This paper examines the status of Mexican labor in Los Angeles since 1970, the period of extraordinary growth. Historically, mexican workers were an integral but subordinate part of the Southwest in general (Briggs, Fogel and Schmidt 1977; Barrera 1987) and Los Angeles in particular (Romo 1983), but it is only recently that they have reemerged as a major component of the region's labor force. Approximately one in four workers in Los Angeles is now Mexican. This study analyzes both the immigrant workers, whose economic plight has been highly publicized, and the American-born Mexicans, the Chicanos, who had until recently constituted the majority of the Mexican labor force. Although the typical Mexican worker is at the bottom of the economy, the group as a whole is diverse in terms of economic status, as the data presented later in this paper will show.

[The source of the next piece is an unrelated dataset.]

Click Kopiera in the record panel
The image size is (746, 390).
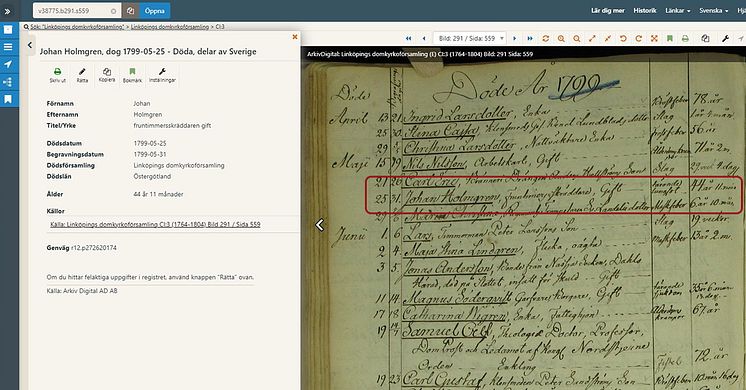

This paper examines the issue of inequality, along with providing a general background on the Mexican labor force, and is divided into four parts. Part I examines the growth in the supply of Mexican labor. The major factor has been immigration; nonetheless, Chicano workers remain a significant proportion of the labor force. Part II examines the characteristics of Mexican labor, which on the average is younger and less educated than Anglo labor, and possess lower English language skills. Part III examines their economic position in Los Angeles' economy. On the whole, Mexicans can be characterized as low-wage workers situated in less stable parts of the economy. Part IV examines the determinants of labor market status. The low economic status of both immigrants and Chicanos is the product of inadequate education and on-the-job training, wage discrimination, and racial barriers that hinder the acquisition of human capital. For immigrants and new entrants into the economy this is further compounded by a changing structure of employment opportunities.